For Friday night’s game marks the re-debut of one of the area’s iconic writers to his sports journalism beginnings. Hal McCoy returns to do high school basketball.
“I’m looking forward to it,” said the Cooperstown hall-of-famer this week, an inductee to the writer’s wing of America’s most prestigious sports hall of fame (The J.G. Taylor Spink Award) in 2002.
“It’s the first time I’ve written a high school game since I covered Belmont High School during their glory days in the 60s, with Bill Hosket and Don May. This should be fun.”
Fun, and fun for coaches, players, and fans alike, who for the past 50 years (some of them, anyway) have grown accustomed to his inimitable style of covering the Cincinnati Reds for the Dayton Daily News. Author of My Half Century With The Cincinnati Reds in 2015, McCoy left the daily beat coverage of the Reds at the end of the 2009 season, this after suffering a stroke to his optic nerve in 2003 that left him legally blind.

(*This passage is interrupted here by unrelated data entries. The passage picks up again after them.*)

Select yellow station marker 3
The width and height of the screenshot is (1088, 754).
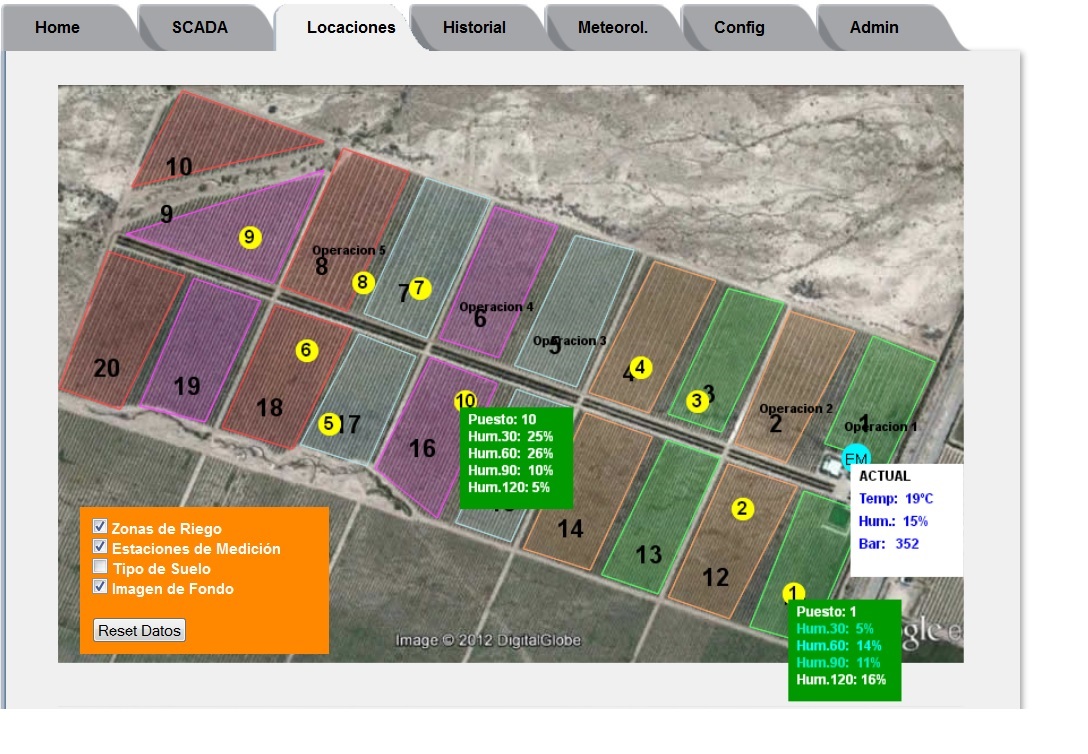[697, 401]
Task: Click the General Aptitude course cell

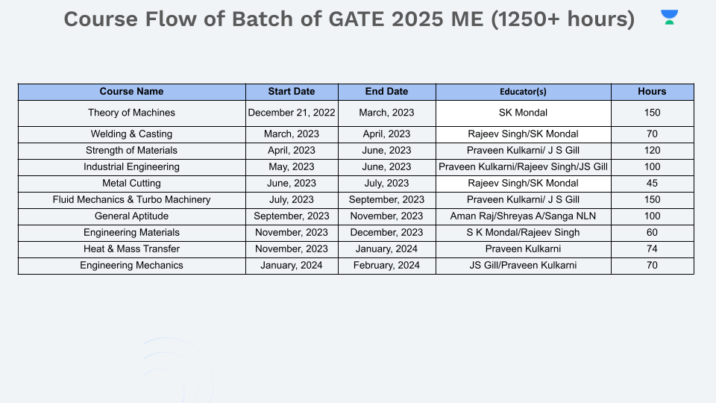Action: click(131, 216)
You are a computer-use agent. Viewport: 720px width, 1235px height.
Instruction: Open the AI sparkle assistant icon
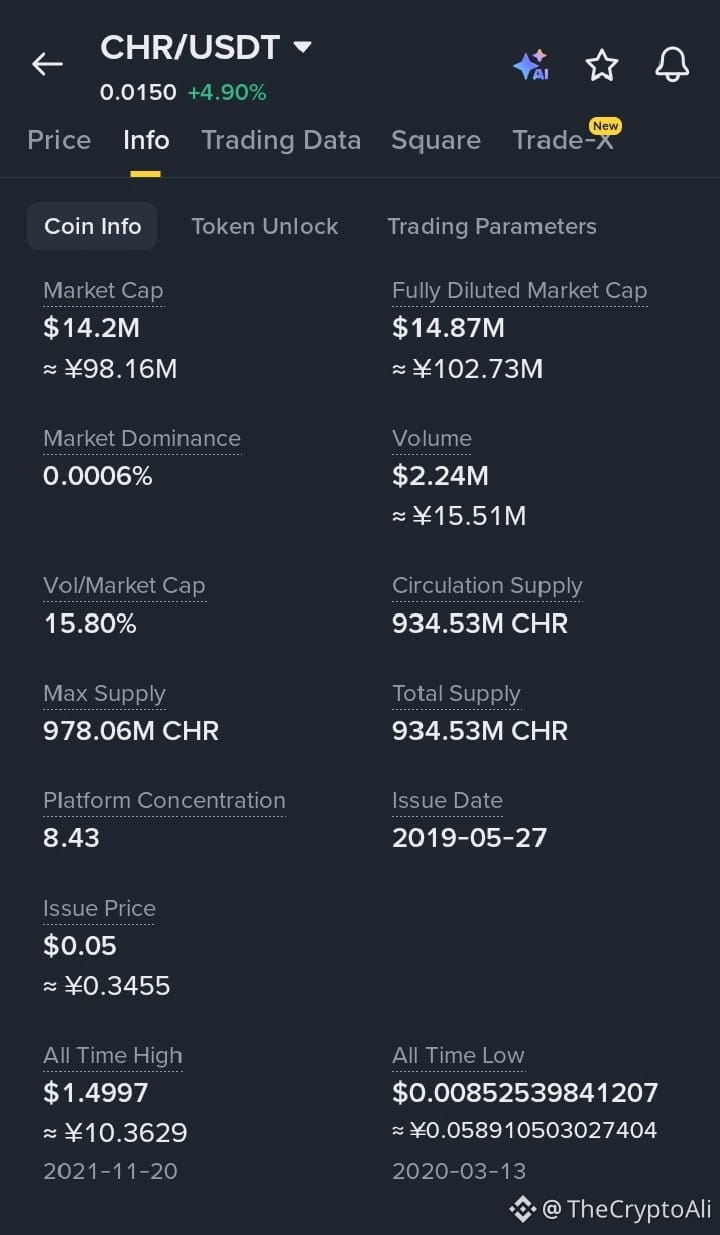click(x=531, y=65)
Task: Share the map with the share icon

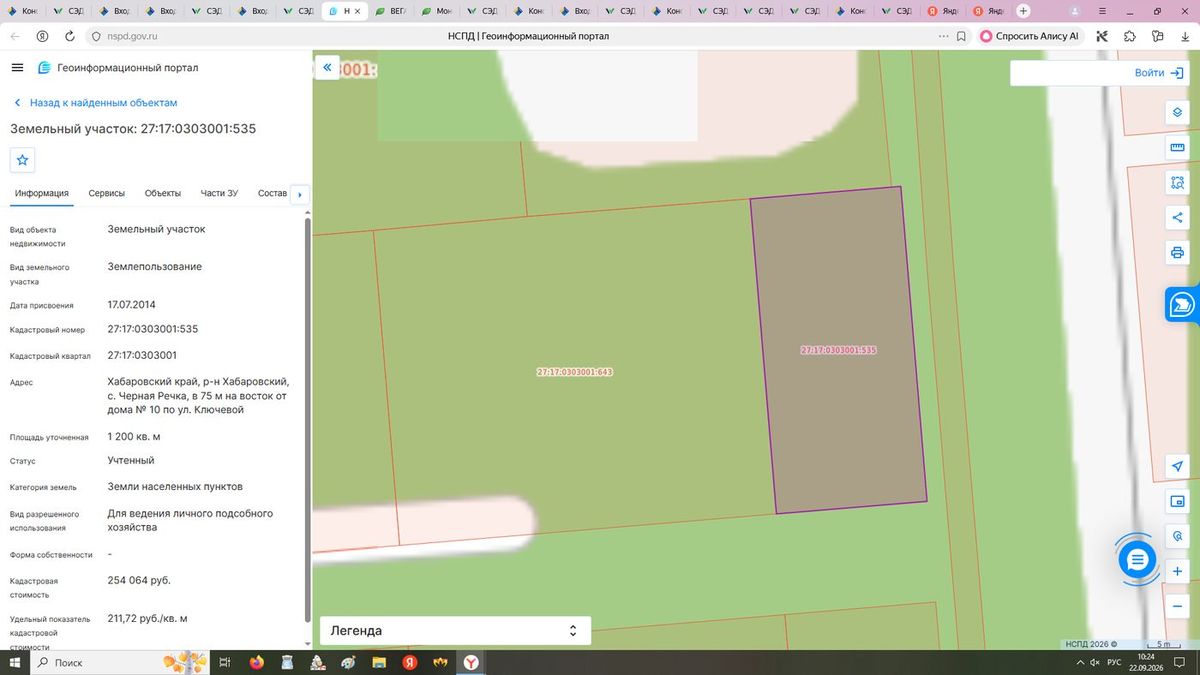Action: (x=1177, y=217)
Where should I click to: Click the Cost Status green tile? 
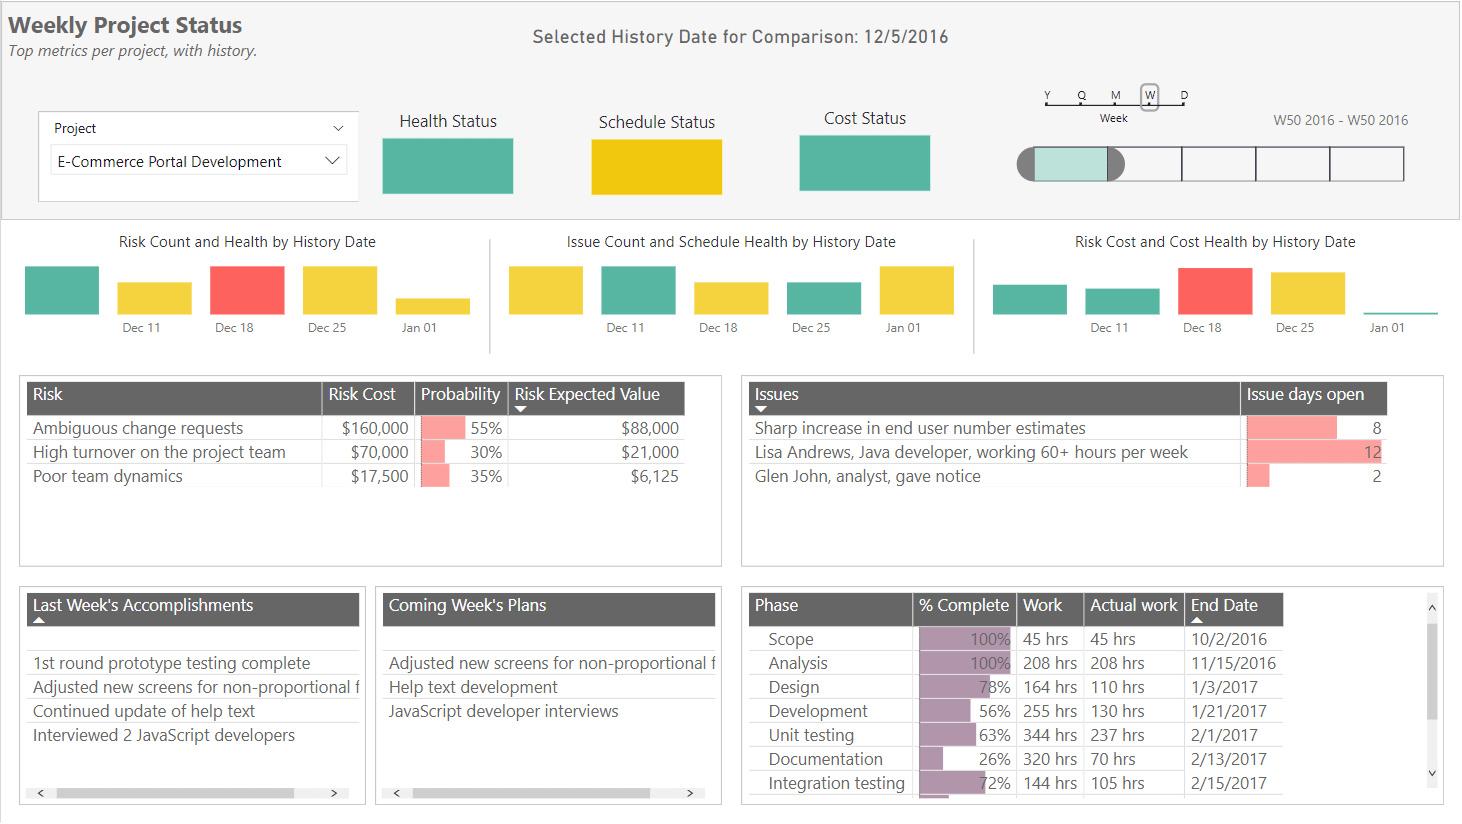pyautogui.click(x=865, y=163)
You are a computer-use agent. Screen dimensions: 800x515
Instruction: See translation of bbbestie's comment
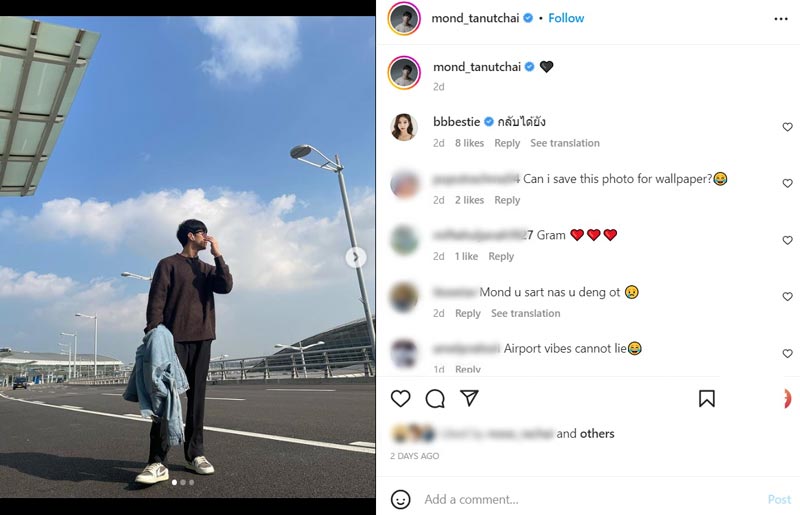coord(565,143)
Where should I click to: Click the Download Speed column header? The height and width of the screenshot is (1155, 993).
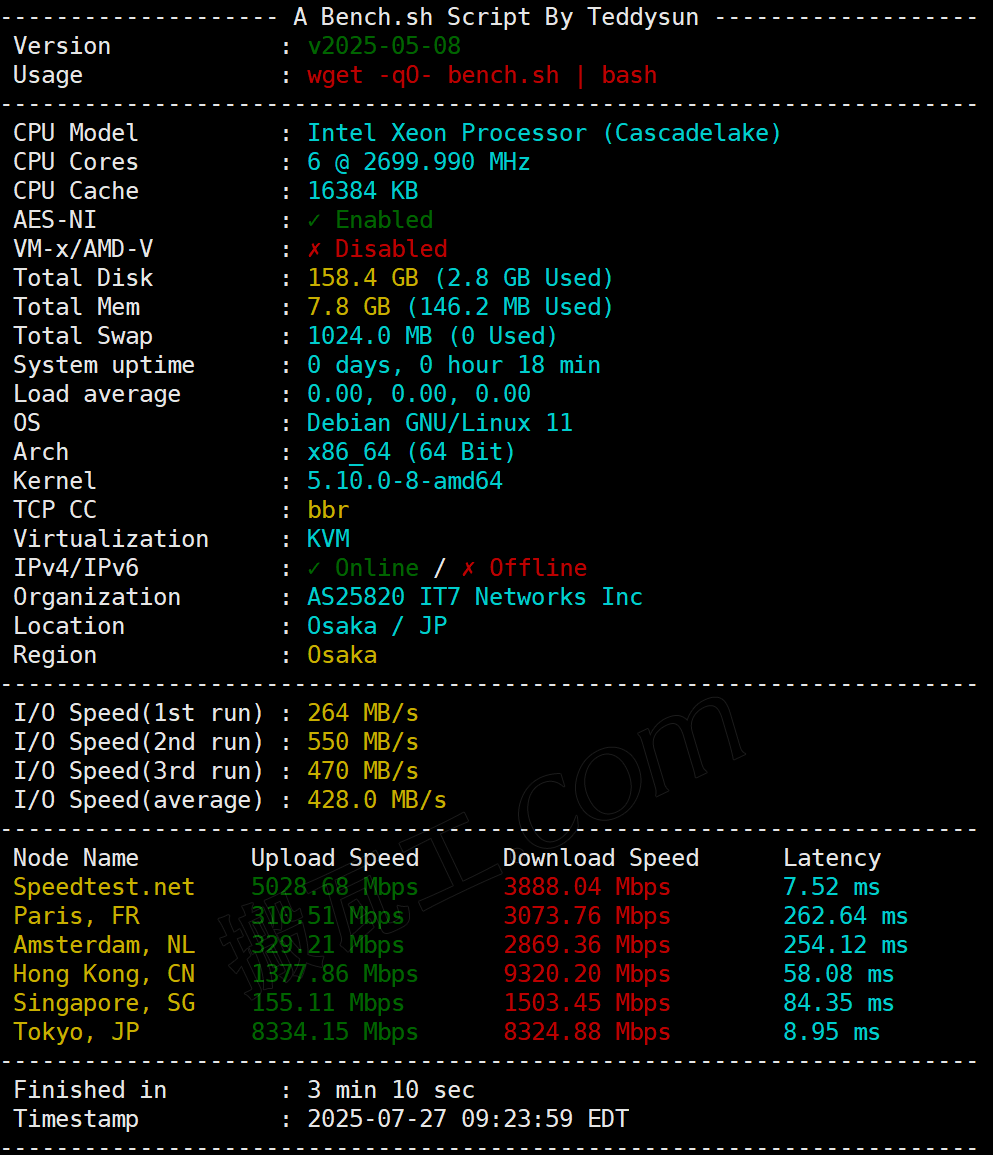coord(601,858)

“I still wanted to work,” said McCoy at the time. “And I was not forced into retirement. I was offered a very generous buyout for doing nothing – something that I’m very competent at doing. They just couldn’t afford to send me coast-to-coast to cover the Reds anymore.”
Since 2009 McCoy has written a daily blog for the Dayton Daily News, while occupying his down time as an increasing contributor to Press Press.
For the past five seasons he’s written the University of Dayton Flyers basketball for the website, and this past fall added coverage of Flyer football to his Press Pros duties. But high school basketball, and the quality of area high school competition, is something that he will address, starting Friday, with curious optimism.
“It’ll be different to go back to where it all started for me,” says McCoy. “I really enjoy my relationship with Press Pros and this will be like going back to my roots.”
McCoy also lends his name to the annual Press Pros scholarship award (The Hal McCoy Award, $2,500) for area graduating seniors interested in following in his footsteps as a journalist – in journalism, communications, or even those who want to be a high school English teacher.
And if you take the time to stop and say hello, you’ll quickly find out why even today, he’s still one of the Dayton area’s most popular journalistic figures. He’s never met an engaging sports fan yet he didn’t like.